I think pirates represent a very interesting counterpoint to the world of nobility. Pirates earn their station through hard work, they’re constantly on the move rather than holed up in a castle, and pirates actually have a pretty long history of taking care of their own. When pirates were injured or disabled, they continued to work on the boat and were rewarded the same as the rest of the crew. If pirates died, their families were entitled to their share.

The monarchy we’ve shown in Adrienne’s world is one where the king is often iron-fisted, and the royal family has an amount of celebrity. But because everybody believes the royal family is in charge, they have legitimacy. The pirates of this story stand in direct opposition to that.

You have a new art team on board with this series in Rosy Higgins and Ted Brandt. How did you find them and what have they brought to the story?

Rosy, Ted and I actually met through Tumblr. I had mentioned that I had this story planned out, but that my artist had been pulled away by other obligations so I had had to shelve it. Rosy and Ted chimed in and said they might be interested in trying out to do art on the project. They sent me some character sketches and I was sold. I knew they had what it took.

They bring a sense of lightness, a naturally cartoony vibe and excitement to it. Rosy and Ted instantly made the characters their own and brought an aesthetic that I think is perfect for the series.

Will the new series be strictly about Adrienne, Bedelia and Raven, or will they pick up any other princesses along the way?

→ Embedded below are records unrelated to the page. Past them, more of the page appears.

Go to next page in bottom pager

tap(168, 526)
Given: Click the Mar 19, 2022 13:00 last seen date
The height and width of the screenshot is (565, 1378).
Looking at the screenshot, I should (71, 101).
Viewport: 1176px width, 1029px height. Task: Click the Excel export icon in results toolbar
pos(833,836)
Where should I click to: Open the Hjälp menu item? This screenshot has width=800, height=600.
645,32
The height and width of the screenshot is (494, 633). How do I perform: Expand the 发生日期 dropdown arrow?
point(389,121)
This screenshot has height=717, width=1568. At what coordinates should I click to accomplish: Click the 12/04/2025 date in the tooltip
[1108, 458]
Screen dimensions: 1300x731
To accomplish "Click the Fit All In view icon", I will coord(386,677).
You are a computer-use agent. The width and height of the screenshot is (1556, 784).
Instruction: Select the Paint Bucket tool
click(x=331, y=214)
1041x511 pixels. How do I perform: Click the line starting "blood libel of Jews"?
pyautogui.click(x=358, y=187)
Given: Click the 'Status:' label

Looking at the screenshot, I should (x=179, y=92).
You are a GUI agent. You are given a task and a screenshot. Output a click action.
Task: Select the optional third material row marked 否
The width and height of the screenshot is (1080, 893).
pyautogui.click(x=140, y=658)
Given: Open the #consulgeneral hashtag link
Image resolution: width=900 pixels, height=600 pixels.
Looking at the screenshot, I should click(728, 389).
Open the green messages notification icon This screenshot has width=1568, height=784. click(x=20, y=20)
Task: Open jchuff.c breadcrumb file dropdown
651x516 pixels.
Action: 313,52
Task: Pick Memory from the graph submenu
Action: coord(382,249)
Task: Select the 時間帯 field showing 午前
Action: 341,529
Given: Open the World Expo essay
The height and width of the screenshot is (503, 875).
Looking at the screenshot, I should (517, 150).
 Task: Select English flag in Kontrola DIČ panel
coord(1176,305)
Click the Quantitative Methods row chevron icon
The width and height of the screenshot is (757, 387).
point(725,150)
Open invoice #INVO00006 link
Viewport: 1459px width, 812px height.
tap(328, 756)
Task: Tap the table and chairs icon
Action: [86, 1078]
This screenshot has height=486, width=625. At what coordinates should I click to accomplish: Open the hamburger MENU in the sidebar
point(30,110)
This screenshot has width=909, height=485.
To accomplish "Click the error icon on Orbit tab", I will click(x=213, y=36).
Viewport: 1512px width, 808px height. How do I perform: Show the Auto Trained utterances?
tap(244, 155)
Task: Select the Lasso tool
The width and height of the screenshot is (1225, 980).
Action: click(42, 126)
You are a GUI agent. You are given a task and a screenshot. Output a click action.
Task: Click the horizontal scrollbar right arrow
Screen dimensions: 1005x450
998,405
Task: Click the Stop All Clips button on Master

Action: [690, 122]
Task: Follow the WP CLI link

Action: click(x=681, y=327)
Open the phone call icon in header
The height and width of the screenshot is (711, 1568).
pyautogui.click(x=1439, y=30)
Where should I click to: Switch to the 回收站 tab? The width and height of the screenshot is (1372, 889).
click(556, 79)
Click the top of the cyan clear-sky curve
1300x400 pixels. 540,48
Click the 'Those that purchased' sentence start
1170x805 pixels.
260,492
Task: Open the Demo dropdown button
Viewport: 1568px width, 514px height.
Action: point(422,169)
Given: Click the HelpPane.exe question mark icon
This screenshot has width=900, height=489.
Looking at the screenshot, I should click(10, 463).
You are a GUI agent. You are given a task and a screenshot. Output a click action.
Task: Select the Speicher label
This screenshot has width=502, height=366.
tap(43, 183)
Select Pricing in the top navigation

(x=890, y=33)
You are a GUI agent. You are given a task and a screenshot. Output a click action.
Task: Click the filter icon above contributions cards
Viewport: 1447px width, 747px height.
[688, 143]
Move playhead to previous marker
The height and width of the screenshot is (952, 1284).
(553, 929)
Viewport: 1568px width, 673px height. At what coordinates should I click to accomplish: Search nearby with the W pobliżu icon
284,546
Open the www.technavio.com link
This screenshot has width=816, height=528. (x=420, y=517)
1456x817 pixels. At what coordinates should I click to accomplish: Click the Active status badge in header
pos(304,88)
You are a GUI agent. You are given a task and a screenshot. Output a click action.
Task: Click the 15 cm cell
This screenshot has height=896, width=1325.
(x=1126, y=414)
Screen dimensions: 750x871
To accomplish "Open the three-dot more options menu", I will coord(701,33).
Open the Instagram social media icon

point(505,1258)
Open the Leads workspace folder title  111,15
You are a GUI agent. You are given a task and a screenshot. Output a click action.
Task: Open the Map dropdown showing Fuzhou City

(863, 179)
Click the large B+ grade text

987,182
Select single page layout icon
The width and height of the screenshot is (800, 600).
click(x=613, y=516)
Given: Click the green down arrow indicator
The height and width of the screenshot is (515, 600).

Well, for the time being, we will be seeing mostly them. In the near future though, you’ll be seeing the rest of Adrienne’s sisters as we continue on to rescue them and avoid capture by the bounty hunters of her father, the king. We have plenty more surprises up our sleeves.

“Princeless” has been lauded for featuring nontraditional protagonists, but at her core, Adirenne is still a young girl. Even though she’s a hero in her own right, who would she look up to as a role model?

I think Captain Marvel is Adrienne’s type of hero. If she knew she existed, she’d probably be the sort of hero Adrienne would aspire to be. And of course, Wonder Woman. I think the two of them would have a lot to talk about, and a lot of bad guys to beat up.

“Princeless: The Pirate Princess” #1 arrives in stores in January.